Il Buddismo Da quando Buddha ha deliberatamente evitato di parlare dell’esistenza o della non-esistenza di Dio, è ovvio che i buddisti hanno difficoltà a confrontarsi con la fede Cristiana in Gesù, Figlio di Dio, vero Dio e vero uomo. Tuttavia alcuni buddisti mostrano un grande interesse nei confronti di Gesù Cristo. Uno studioso giapponese contemporaneo, Masao Abe, ha fatto una riflessione sulla figura di Cristo «che si spogliò di se stesso» come si legge nella Lettera di San Paolo ai Filippesi (Filip 2;5-8). Egli paragona questa kenosis con il concetto di sunyata ( il vuoto) del Buddismo. Cristo è un esempio di abnegazione. Pertanto è possibile affermare: «ogni giorno, qui e ora, noi moriamo come persone vecchie e risorgiamo come persone nuove con Cristo» Altri buddisti vedono Gesù come il liberatore, perchè egli insegna la giusta visione della vita e aiuta a uscire dal buio e dall’ignoranza. Gesù non impone la liberazione, ma la offre attraverso la fede in lui. per il Dalai Lama l’aspetto che colpisce di più di Gesù è la sua compassione. Egli vede l’importanza del Vangelo nell’insegnamento dell’amore per il prossimo, nella bontà e nel perdono. I buddisti cercano di interpretare Gesù seguendo la loro filosofia di pensiero. Essi sono attratti dai suoi insegnamenti e dai suoi esempi e vorrebbero riconoscere Gesù come un bodhisatva , cioè colui che rinuncia a se stesso al di là della compassione per gli altri. Tuttavia resta una differenza fondamentale poichè essi accettano Gesù come un Maestro sapiente, ma non come Persona divina.
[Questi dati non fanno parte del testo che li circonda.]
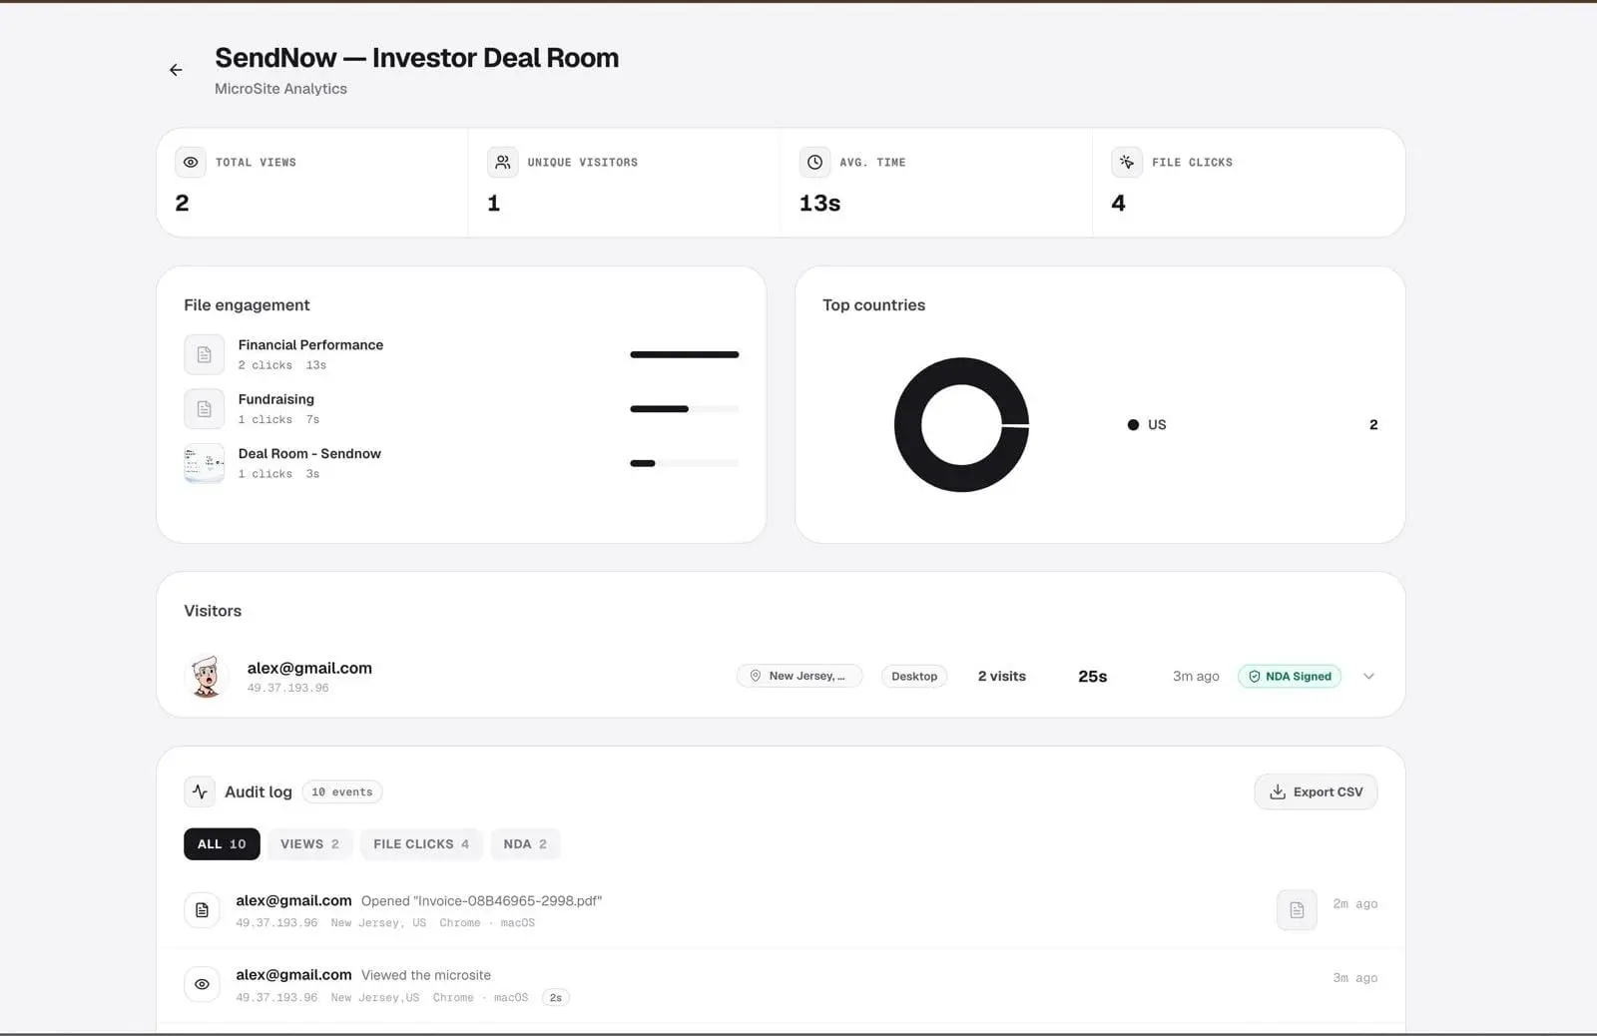
Task: Expand alex@gmail.com visitor row chevron
Action: (x=1368, y=676)
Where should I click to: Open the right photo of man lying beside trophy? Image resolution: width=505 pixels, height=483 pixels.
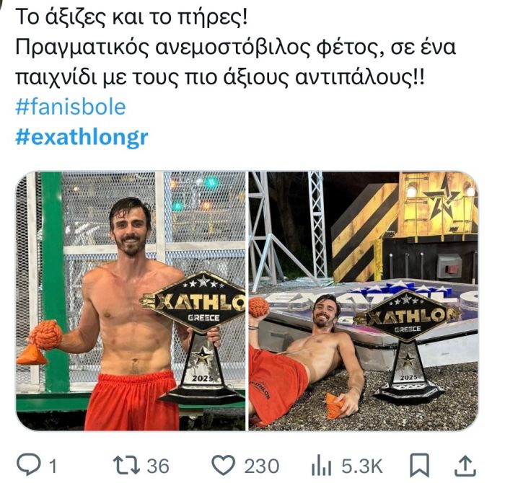364,301
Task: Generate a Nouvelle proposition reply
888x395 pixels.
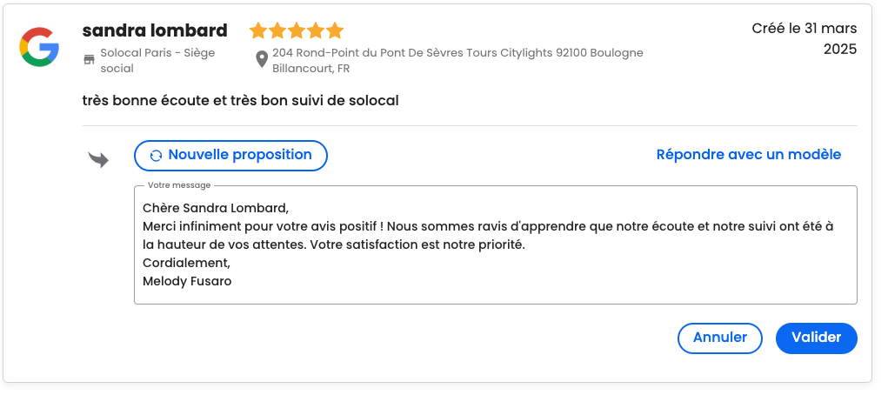Action: point(230,156)
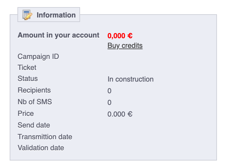Click the Validation date label
Viewport: 226px width, 167px height.
point(41,148)
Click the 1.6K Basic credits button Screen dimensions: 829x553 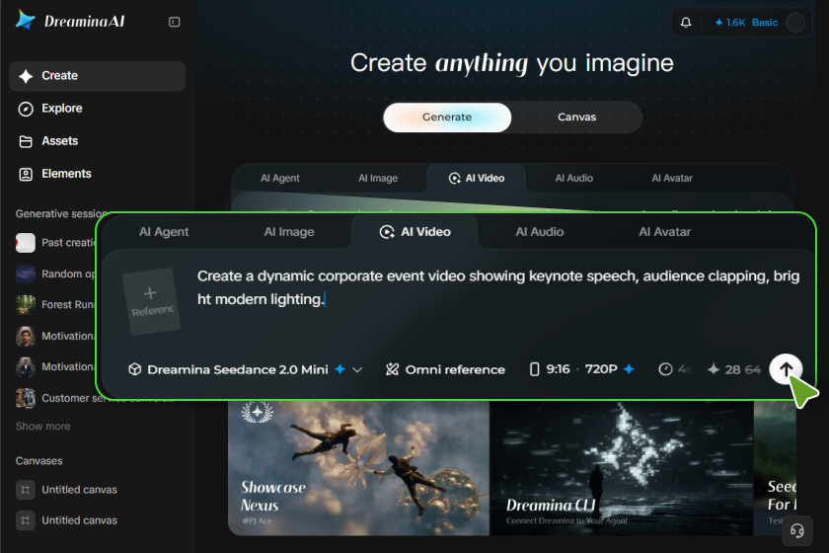click(x=746, y=23)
La Religione Tradizionale Africana Nella Tradizione delle Religioni africane gli Avi hanno sempre rivestito un ruolo importante. Essi avendo terminato la loro vita terrena dopo aver osservato le tradizioni, i costumi sociali e i doveri nei confronti della famiglia, vengono considerati i protettori e gli intermediari tra Dio e gli esseri umani. È dimostrato che da una fonte ha origine la vita. Questa vita si riceve da Dio ed ha il suo fondamento nella Sua potenza. La fede negli Avi può fare da sostegno alla fede in Dio. Il Dio di Gesù Cristo è il Dio della vita. Gesù che appartiene a questa vita in una maniera molto speciale, si presenta come colui che dà la vita e la dona in abbondanza (cf Gv 10,10). Da questo punto di vista Gesù può essere considerato un Avo, anzi l’Avo per eccellenza Un altro tema affrontato dagli Africani, legato sia alla tradizione che ai tempi moderni è quello della malattia e della relativa forma di guarigione. La malattia non è solo fisica , essa riguarda anche le relazioni. Il benessere consiste nel raggiungimento della perfetta armonia nell’ordine naturale sociale e cosmico, sia visibile che invisibile. Quando questa armonia viene disturbata è necessario correre ai rimedi. Gesù è presentato nei Vangeli come colui che guarisce. Egli è allo stesso tempo il liberatore e il guaritore. Attraverso la sua azione curativa Egli mostra di essere in contatto con la sofferenza umana. Infatti Gesù rivela il vero significato della malattia e della sofferenza. Per quanto riguarda la cura Egli richiede un forte impegno. Gesù nel rivolgersi al paralitico ha detto: «Ti ordino: alzati, prendi il tuo lettuccio e va’ a casa tua» (Mc 2,11). Questo è un invito a superare l’atteggiamento fatalistico nei confronti della malattia e della sofferenza.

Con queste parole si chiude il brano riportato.